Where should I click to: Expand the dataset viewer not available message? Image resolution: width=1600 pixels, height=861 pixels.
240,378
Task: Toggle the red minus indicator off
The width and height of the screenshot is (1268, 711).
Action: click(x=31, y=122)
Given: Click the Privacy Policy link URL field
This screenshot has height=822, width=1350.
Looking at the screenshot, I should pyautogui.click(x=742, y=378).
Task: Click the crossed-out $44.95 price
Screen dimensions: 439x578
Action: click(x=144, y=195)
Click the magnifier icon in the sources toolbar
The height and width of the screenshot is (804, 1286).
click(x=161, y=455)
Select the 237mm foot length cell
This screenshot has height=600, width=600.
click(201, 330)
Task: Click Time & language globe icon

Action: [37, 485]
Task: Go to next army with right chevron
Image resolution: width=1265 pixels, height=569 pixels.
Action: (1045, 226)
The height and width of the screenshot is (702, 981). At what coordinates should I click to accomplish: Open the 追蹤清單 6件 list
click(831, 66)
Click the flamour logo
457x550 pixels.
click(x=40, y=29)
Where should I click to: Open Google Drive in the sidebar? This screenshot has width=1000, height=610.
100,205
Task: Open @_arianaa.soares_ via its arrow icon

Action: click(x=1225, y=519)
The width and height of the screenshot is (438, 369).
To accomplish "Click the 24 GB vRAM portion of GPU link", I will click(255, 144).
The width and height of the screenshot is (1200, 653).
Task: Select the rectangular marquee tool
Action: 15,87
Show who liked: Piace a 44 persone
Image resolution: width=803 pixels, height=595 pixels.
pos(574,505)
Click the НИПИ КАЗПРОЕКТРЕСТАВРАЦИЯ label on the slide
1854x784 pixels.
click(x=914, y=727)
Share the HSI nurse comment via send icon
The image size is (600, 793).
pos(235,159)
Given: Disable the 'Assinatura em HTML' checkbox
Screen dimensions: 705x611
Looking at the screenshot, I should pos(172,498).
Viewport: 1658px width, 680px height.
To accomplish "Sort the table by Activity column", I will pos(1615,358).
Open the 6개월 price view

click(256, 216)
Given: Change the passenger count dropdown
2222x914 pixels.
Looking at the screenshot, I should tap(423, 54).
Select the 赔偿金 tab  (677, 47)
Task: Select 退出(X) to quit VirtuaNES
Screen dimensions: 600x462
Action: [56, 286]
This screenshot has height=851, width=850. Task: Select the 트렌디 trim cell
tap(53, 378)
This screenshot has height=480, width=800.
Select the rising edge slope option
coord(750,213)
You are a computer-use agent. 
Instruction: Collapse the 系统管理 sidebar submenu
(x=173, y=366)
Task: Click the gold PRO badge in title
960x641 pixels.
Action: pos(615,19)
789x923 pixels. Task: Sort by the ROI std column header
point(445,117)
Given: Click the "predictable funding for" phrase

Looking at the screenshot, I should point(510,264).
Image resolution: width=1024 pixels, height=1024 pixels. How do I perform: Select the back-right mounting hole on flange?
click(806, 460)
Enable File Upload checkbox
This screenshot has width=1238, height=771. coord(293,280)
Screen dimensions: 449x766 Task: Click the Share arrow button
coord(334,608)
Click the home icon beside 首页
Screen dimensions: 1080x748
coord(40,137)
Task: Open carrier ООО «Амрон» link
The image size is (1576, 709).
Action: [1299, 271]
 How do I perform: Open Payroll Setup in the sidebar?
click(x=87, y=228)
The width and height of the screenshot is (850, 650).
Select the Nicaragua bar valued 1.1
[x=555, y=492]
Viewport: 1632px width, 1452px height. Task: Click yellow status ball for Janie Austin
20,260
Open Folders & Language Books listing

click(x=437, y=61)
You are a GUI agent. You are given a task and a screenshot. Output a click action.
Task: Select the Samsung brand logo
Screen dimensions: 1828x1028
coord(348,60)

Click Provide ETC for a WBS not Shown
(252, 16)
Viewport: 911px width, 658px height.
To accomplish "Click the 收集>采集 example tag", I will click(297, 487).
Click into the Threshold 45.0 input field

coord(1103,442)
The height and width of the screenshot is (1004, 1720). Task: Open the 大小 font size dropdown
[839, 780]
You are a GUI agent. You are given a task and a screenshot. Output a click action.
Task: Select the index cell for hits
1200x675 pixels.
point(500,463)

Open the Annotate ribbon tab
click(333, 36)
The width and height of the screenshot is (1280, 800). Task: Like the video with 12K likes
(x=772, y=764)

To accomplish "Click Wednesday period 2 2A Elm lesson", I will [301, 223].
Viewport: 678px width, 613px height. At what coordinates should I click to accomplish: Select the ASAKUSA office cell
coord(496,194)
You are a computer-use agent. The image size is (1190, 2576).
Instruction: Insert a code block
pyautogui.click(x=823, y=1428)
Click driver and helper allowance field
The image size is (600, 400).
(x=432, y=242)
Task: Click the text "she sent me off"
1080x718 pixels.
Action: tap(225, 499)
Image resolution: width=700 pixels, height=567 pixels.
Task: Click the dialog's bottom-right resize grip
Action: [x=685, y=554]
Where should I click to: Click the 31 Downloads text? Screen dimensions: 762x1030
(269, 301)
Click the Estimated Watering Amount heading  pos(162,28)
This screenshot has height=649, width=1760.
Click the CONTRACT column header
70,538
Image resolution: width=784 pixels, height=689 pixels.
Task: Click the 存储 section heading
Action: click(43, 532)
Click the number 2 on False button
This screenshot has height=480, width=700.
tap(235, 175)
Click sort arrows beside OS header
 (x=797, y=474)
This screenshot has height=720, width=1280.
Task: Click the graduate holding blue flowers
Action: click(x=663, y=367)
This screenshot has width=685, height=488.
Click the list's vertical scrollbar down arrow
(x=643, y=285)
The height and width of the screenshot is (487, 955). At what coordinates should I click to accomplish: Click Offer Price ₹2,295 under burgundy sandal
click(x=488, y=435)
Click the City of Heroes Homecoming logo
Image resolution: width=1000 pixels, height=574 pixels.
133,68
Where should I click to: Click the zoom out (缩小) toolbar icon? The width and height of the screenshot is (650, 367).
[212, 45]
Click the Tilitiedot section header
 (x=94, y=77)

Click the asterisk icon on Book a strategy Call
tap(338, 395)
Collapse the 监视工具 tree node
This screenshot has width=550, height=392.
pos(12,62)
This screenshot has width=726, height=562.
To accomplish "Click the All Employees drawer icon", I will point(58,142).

*****

**Your goal**
Retype all the data exactly, line for line.

**Solved problem**
Where should I click to: Expand the dataset viewer not available message? Image resolution: width=1600 pixels, height=861 pixels.
240,378
Task: Toggle the red minus indicator off
The width and height of the screenshot is (1268, 711).
Action: click(x=31, y=122)
Given: Click the Privacy Policy link URL field
This screenshot has height=822, width=1350.
Looking at the screenshot, I should pyautogui.click(x=742, y=378).
Task: Click the crossed-out $44.95 price
Screen dimensions: 439x578
Action: click(x=144, y=195)
Click the magnifier icon in the sources toolbar
The height and width of the screenshot is (804, 1286).
click(x=161, y=455)
Select the 237mm foot length cell
This screenshot has height=600, width=600.
click(201, 330)
Task: Click Time & language globe icon

Action: [37, 485]
Task: Go to next army with right chevron
Image resolution: width=1265 pixels, height=569 pixels.
Action: (1045, 226)
The height and width of the screenshot is (702, 981). At what coordinates should I click to accomplish: Open the 追蹤清單 6件 list
click(831, 66)
Click the flamour logo
457x550 pixels.
click(x=40, y=29)
Where should I click to: Open Google Drive in the sidebar? This screenshot has width=1000, height=610.
100,205
Task: Open @_arianaa.soares_ via its arrow icon

Action: click(x=1225, y=519)
The width and height of the screenshot is (438, 369).
To accomplish "Click the 24 GB vRAM portion of GPU link", I will click(255, 144).
The width and height of the screenshot is (1200, 653).
Task: Select the rectangular marquee tool
Action: 15,87
Show who liked: Piace a 44 persone
Image resolution: width=803 pixels, height=595 pixels.
pos(574,505)
Click the НИПИ КАЗПРОЕКТРЕСТАВРАЦИЯ label on the slide
1854x784 pixels.
click(x=914, y=727)
Share the HSI nurse comment via send icon
The image size is (600, 793).
pos(235,159)
Given: Disable the 'Assinatura em HTML' checkbox
Screen dimensions: 705x611
Looking at the screenshot, I should pos(172,498).
Viewport: 1658px width, 680px height.
To accomplish "Sort the table by Activity column", I will pos(1615,358).
Open the 6개월 price view

click(256, 216)
Given: Change the passenger count dropdown
2222x914 pixels.
Looking at the screenshot, I should tap(423, 54).
Select the 赔偿金 tab  (677, 47)
Task: Select 退出(X) to quit VirtuaNES
Screen dimensions: 600x462
Action: [56, 286]
This screenshot has height=851, width=850. Task: Select the 트렌디 trim cell
tap(53, 378)
This screenshot has height=480, width=800.
Select the rising edge slope option
coord(750,213)
You are a computer-use agent. 
Instruction: Collapse the 系统管理 sidebar submenu
(x=173, y=366)
Task: Click the gold PRO badge in title
960x641 pixels.
Action: pos(615,19)
789x923 pixels. Task: Sort by the ROI std column header
point(445,117)
Given: Click the "predictable funding for" phrase

Looking at the screenshot, I should point(510,264).
Image resolution: width=1024 pixels, height=1024 pixels. How do I perform: Select the back-right mounting hole on flange?
click(806, 460)
Enable File Upload checkbox
This screenshot has width=1238, height=771. coord(293,280)
Screen dimensions: 449x766 Task: Click the Share arrow button
coord(334,608)
Click the home icon beside 首页
Screen dimensions: 1080x748
coord(40,137)
Task: Open carrier ООО «Амрон» link
The image size is (1576, 709).
Action: [1299, 271]
 How do I perform: Open Payroll Setup in the sidebar?
click(x=87, y=228)
The width and height of the screenshot is (850, 650).
Select the Nicaragua bar valued 1.1
[x=555, y=492]
Viewport: 1632px width, 1452px height. Task: Click yellow status ball for Janie Austin
20,260
Open Folders & Language Books listing

click(x=437, y=61)
You are a GUI agent. You are given a task and a screenshot. Output a click action.
Task: Select the Samsung brand logo
Screen dimensions: 1828x1028
coord(348,60)

Click Provide ETC for a WBS not Shown
(252, 16)
Viewport: 911px width, 658px height.
To accomplish "Click the 收集>采集 example tag", I will click(297, 487).
Click into the Threshold 45.0 input field

coord(1103,442)
The height and width of the screenshot is (1004, 1720). Task: Open the 大小 font size dropdown
[839, 780]
You are a GUI agent. You are given a task and a screenshot. Output a click action.
Task: Select the index cell for hits
1200x675 pixels.
point(500,463)

Open the Annotate ribbon tab
click(333, 36)
The width and height of the screenshot is (1280, 800). Task: Like the video with 12K likes
(x=772, y=764)

To accomplish "Click Wednesday period 2 2A Elm lesson", I will [301, 223].
Viewport: 678px width, 613px height. At what coordinates should I click to accomplish: Select the ASAKUSA office cell
coord(496,194)
You are a computer-use agent. The image size is (1190, 2576).
Instruction: Insert a code block
pyautogui.click(x=823, y=1428)
Click driver and helper allowance field
The image size is (600, 400).
(x=432, y=242)
Task: Click the text "she sent me off"
1080x718 pixels.
Action: tap(225, 499)
Image resolution: width=700 pixels, height=567 pixels.
Task: Click the dialog's bottom-right resize grip
Action: [x=685, y=554]
Where should I click to: Click the 31 Downloads text? Screen dimensions: 762x1030
(269, 301)
Click the Estimated Watering Amount heading  pos(162,28)
This screenshot has height=649, width=1760.
Click the CONTRACT column header
70,538
Image resolution: width=784 pixels, height=689 pixels.
Task: Click the 存储 section heading
Action: click(43, 532)
Click the number 2 on False button
This screenshot has height=480, width=700.
tap(235, 175)
Click sort arrows beside OS header
 (x=797, y=474)
This screenshot has height=720, width=1280.
Task: Click the graduate holding blue flowers
Action: click(x=663, y=367)
This screenshot has width=685, height=488.
Click the list's vertical scrollbar down arrow
(x=643, y=285)
The height and width of the screenshot is (487, 955). At what coordinates should I click to accomplish: Click Offer Price ₹2,295 under burgundy sandal
click(x=488, y=435)
Click the City of Heroes Homecoming logo
Image resolution: width=1000 pixels, height=574 pixels.
133,68
Where should I click to: Click the zoom out (缩小) toolbar icon? The width and height of the screenshot is (650, 367).
[212, 45]
Click the Tilitiedot section header
 (x=94, y=77)

Click the asterisk icon on Book a strategy Call
tap(338, 395)
Collapse the 监视工具 tree node
This screenshot has width=550, height=392.
pos(12,62)
This screenshot has width=726, height=562.
To accomplish "Click the All Employees drawer icon", I will point(58,142).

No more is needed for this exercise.